The company’s tools will let authorities make well-timed decisions on the prevention of road accidents. If the experts determine that a series of speeding-related accidents are bound to happen in a certain stretch of road, they might choose to lower the speed limit in that area using road signs, speed bumps, or other methods.
“In addition to the software, we also offer a device that helps drivers maintain attention, which has helped us achieve a 30% reduction in the accident rate. This is done using special algorithms that allow the device to work with the driver in order to reduce the risks. This is an invention in the field of engineering psychology. I believe that such devices will one day become part of all automobiles. There are no counterparts to this technology, and we’ve already patented it. We have also been able to use the device in order to prevent tunnel vision, which is a cause of many terrible accidents. Another achievement of ours is that the drivers take in 100% of all roadside information (signs) instead of the usual 5-10%. These days we have plenty of tools that help drivers stay safe. Our project is much more expansive than it might seem at first. This isn’t just an app that helps you tell who’s at fault in a crash. Our end goal is to make roads safe,” comments Evgeny Tyulkin.
Today, Road Accident Solver and the St. Petersburg University of the Ministry of Internal Affairs are conducting joint research and a pilot launch in St. Petersburg’s Moskovsky District as part of a non-profit agreement. The results of this research will be provided to the Russian Ministry of Internal Affairs, where they will be used to make a decision on the continued integration of such technologies in other regions of Russia.

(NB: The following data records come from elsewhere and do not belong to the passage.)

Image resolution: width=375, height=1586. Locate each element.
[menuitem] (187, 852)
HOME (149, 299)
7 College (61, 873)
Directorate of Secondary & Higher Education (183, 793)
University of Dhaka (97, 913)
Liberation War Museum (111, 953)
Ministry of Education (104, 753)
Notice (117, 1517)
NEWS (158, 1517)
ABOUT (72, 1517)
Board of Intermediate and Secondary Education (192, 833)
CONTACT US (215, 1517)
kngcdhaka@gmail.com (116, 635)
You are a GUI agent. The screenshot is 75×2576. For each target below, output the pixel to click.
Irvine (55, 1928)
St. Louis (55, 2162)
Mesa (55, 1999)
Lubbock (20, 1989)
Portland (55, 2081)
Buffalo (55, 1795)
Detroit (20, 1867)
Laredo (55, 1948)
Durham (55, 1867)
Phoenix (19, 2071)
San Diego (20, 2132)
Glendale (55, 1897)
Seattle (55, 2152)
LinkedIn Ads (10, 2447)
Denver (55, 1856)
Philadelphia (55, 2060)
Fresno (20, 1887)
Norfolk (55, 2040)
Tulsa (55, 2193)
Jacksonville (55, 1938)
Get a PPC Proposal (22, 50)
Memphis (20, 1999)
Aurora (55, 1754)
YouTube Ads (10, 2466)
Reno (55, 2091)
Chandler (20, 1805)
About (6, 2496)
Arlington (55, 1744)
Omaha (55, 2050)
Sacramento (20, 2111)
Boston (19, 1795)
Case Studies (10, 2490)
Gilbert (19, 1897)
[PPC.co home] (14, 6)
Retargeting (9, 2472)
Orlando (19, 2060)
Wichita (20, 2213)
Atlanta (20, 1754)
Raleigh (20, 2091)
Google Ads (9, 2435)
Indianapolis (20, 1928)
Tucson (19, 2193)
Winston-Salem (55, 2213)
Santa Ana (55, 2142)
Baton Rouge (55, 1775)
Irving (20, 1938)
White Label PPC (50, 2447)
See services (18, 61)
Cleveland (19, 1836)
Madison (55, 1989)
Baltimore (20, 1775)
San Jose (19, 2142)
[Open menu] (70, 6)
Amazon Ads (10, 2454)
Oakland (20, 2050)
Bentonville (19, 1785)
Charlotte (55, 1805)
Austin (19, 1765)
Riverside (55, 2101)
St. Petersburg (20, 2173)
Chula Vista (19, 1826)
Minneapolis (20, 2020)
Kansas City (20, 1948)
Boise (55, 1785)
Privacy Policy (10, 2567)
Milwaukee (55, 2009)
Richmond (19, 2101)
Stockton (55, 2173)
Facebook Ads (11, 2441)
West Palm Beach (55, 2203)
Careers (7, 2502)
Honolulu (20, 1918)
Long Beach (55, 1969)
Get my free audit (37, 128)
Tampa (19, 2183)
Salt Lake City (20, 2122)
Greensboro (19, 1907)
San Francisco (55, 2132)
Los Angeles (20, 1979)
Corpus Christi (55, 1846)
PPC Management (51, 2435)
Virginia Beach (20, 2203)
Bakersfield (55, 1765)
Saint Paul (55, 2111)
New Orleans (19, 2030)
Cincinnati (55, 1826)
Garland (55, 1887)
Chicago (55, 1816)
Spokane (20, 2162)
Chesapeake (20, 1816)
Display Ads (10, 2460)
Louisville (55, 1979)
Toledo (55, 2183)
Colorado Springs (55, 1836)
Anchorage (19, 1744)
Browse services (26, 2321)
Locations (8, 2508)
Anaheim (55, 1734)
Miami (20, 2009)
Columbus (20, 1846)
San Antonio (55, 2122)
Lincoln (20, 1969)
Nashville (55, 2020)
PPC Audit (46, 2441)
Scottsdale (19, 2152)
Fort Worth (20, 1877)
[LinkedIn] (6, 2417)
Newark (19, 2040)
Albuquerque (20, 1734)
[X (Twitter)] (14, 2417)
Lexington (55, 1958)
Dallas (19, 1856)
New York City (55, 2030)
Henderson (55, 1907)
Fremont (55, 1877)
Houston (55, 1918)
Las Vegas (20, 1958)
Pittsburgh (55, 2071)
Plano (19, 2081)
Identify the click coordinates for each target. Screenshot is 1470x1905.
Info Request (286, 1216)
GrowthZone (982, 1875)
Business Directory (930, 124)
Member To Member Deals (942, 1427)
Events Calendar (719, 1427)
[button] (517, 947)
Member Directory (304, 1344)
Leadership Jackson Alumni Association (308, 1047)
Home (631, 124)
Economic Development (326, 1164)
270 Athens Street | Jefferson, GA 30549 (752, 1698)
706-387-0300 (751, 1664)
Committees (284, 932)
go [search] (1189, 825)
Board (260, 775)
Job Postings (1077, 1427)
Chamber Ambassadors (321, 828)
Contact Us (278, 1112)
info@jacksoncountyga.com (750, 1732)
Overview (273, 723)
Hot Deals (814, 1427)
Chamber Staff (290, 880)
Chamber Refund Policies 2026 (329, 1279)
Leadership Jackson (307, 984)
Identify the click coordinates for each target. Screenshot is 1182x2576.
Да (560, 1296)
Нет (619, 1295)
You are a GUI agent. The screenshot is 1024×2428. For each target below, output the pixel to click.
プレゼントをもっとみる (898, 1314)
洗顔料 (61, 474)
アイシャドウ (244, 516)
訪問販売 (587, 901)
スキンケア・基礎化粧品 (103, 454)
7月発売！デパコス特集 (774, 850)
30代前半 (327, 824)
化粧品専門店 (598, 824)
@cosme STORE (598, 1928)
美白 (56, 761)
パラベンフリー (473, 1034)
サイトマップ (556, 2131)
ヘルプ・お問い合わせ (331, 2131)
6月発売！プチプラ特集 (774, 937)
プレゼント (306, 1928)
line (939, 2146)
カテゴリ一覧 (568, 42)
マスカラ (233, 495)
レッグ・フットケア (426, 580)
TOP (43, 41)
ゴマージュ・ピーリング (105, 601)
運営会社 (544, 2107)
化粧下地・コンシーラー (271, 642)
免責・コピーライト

According to Evgeny Tyulkin, today the project offers the expert community and government authorities with an extensive selection of tools for the investigation and analysis of road accidents. For instance, the project’s experts have recently included a feature that measures a vehicle’s speed at the moment of a frontal collision, as well as another that determines the feasibility of avoiding the collision with a pedestrian. As of today, the software suite includes 28 tools that cover various complex road accident scenarios; all of these tools will be used in the company’s collaboration with Kazakhstan and other partners.